Dodd admitted that he had approved the loophole at the behest of the Treasury Department, which was concerned about liability for breached executive contracts. Embattled Treasury Secretary Timothy Geithner confirmed to CNN on Thursday that his department did in fact raise concerns to Dodd’s staff but that he had not personally been involved.

“Treasury staff raised a general concern about broad legal challenges to the retroactivity of the amendment, including constitutional claims, but did not insist on any changes or receive any resistance from the senator’s staff,” Treasury spokesman Isaac Baker said in a statement.

This did not end the controversy, however. Dodd went on a media blitz late last week to reaffirm that he did not have any knowledge of the AIG bonuses when he made the change.
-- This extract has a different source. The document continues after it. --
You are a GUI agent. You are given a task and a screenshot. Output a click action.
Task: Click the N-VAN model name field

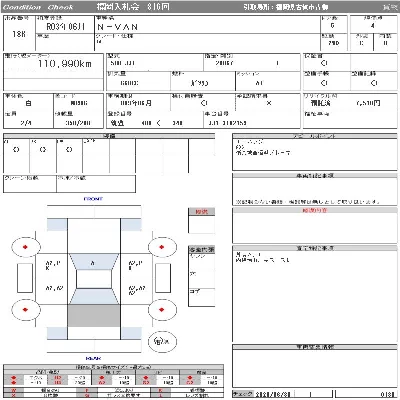coord(117,27)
Governor M. Jodi Rell said in a statement last week she found the bonuses to be “disgraceful” and that she would seek to have them voided as “against public policy” under the Connecticut Unfair Trade Practices Act.

“Since the company cited Connecticut law, they will have to live by Connecticut law,” she said. “AIG has cited a provision in Connecticut law as the justification for paying these bonuses. I am hopeful that another Connecticut law — CUFTA — will enable us to void the bonus payments.”

Blumenthal struck a similar tone, saying he would intensively review the company’s claims.

“Taxpayers feel misled and manipulated,” he said. “We must fight, with every legal remedy available, to recapture every cent of these scarce taxpayer resources. AIG relied on contracts and Connecticut law as a flimsy and fatally flawed legal camouflage to reprehensibly enrich employees.”

Speaking with Connecticut reporters on a Thursday afternoon conference call, Dodd reaffirmed the Treasury Department’s influence.

“The idea came from the administration,” he said. “I was not negotiating with myself. I didn’t get my amendment passed and say, ‘I think I’ll modify my own amendment.’ ”

Yet Dodd still found himself fending off criticism that portrayed him as defending executives bonuses for federally bailed-out companies, including from a potential challenger — former Congressman Rob Simmons.

“He says one thing one day, one thing another day,” Simmons said to the Hartford Courant. “Where’s the transparency in all of this?”

Dodd’s press staff released a lengthy statement Friday, defending the senator’s statements of the previous week and his action on the subject, entitled: “Setting the Record Straight — Dodd’s Leadership on Curbing Excessive Executive Compensation.”

Blumenthal announced this weekend that his own review of the bonuses had shown that $218 million had been paid by AIG to executives, as opposed to the $165 million reported last week.

Several AIG executives, including CEO Edward Liddy, have been subpoenaed to testify before the Connecticut General Assembly’s Banks Committee later this week.